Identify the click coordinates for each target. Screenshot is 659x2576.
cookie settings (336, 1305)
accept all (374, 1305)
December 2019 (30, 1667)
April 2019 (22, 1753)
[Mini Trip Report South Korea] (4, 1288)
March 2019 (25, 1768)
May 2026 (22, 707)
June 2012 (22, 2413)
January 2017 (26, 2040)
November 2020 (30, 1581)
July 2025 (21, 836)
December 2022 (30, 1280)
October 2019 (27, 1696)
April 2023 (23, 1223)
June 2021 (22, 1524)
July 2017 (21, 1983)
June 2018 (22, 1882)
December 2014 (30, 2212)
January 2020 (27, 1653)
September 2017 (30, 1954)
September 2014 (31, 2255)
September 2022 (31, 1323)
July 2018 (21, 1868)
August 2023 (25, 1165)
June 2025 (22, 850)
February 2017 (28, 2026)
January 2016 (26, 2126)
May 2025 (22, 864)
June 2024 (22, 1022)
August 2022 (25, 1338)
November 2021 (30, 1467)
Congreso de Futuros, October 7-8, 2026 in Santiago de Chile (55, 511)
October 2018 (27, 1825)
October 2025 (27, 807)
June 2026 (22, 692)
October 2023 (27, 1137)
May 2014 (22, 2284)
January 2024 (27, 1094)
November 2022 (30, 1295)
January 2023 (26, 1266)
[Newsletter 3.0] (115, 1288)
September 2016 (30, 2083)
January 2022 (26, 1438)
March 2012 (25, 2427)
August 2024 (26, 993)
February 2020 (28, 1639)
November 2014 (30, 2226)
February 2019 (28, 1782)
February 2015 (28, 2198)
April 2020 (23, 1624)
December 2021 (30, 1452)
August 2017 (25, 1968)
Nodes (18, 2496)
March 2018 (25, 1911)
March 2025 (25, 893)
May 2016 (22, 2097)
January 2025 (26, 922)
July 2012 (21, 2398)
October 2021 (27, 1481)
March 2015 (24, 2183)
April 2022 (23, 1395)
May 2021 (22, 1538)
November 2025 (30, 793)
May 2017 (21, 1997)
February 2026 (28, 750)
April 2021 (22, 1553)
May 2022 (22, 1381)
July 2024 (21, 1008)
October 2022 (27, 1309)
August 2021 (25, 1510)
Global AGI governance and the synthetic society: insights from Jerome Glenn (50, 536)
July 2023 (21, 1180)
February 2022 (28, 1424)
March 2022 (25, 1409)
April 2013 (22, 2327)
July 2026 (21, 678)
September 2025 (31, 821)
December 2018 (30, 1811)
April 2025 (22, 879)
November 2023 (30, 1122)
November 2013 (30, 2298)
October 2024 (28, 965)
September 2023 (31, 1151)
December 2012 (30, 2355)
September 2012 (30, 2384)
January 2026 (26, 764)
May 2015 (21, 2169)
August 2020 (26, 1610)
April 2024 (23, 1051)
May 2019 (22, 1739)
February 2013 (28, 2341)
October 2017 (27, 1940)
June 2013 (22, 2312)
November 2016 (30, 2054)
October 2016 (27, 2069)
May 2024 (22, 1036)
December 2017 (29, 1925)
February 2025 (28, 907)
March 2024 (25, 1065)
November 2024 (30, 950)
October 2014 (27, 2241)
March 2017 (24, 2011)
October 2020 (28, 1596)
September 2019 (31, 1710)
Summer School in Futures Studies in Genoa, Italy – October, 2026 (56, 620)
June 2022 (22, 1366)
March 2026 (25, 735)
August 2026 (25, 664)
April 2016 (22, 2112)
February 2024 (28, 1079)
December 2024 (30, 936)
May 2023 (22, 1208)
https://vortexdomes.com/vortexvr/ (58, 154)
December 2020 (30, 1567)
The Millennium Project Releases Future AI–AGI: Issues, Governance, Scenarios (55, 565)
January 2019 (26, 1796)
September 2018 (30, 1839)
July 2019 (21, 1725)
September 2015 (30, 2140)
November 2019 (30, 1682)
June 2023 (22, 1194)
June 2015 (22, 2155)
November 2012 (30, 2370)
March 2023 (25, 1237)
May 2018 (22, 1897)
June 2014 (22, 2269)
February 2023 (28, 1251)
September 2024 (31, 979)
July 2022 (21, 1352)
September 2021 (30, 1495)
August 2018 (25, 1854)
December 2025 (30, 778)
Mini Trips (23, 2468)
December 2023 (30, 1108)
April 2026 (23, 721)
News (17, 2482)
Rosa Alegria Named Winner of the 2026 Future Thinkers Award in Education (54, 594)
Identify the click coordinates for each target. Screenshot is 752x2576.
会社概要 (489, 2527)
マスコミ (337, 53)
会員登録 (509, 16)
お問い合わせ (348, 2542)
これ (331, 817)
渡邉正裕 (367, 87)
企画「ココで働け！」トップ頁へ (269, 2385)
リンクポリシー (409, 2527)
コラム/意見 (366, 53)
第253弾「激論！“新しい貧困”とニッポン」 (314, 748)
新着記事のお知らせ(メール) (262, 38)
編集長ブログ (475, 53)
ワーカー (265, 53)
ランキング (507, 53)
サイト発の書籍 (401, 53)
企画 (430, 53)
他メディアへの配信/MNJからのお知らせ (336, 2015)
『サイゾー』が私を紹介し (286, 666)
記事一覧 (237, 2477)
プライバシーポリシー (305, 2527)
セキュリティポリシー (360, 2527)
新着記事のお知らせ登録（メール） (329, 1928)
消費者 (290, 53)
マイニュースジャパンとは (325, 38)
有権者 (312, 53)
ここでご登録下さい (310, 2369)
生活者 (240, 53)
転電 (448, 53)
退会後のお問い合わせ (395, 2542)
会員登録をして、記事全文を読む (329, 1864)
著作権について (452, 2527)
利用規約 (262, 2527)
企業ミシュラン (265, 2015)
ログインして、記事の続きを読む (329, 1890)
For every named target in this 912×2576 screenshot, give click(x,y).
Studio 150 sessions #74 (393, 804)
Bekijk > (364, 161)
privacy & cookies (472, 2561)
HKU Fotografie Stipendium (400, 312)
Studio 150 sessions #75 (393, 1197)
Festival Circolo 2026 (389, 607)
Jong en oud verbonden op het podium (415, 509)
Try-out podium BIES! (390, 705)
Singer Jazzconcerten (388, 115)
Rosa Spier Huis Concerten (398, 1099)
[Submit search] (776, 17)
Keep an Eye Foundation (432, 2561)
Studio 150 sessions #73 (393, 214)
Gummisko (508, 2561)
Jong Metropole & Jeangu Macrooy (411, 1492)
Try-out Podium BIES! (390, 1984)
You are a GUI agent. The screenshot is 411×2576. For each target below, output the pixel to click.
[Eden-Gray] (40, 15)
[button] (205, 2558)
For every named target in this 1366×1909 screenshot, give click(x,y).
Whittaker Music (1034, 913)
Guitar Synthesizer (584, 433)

────────

Copy out the lines of the data where the word "Studio" can be found.

▸ Answer to this problem:
Studio 150 sessions #74 (393, 804)
Studio 150 sessions #75 (393, 1197)
Studio 150 sessions #73 (393, 214)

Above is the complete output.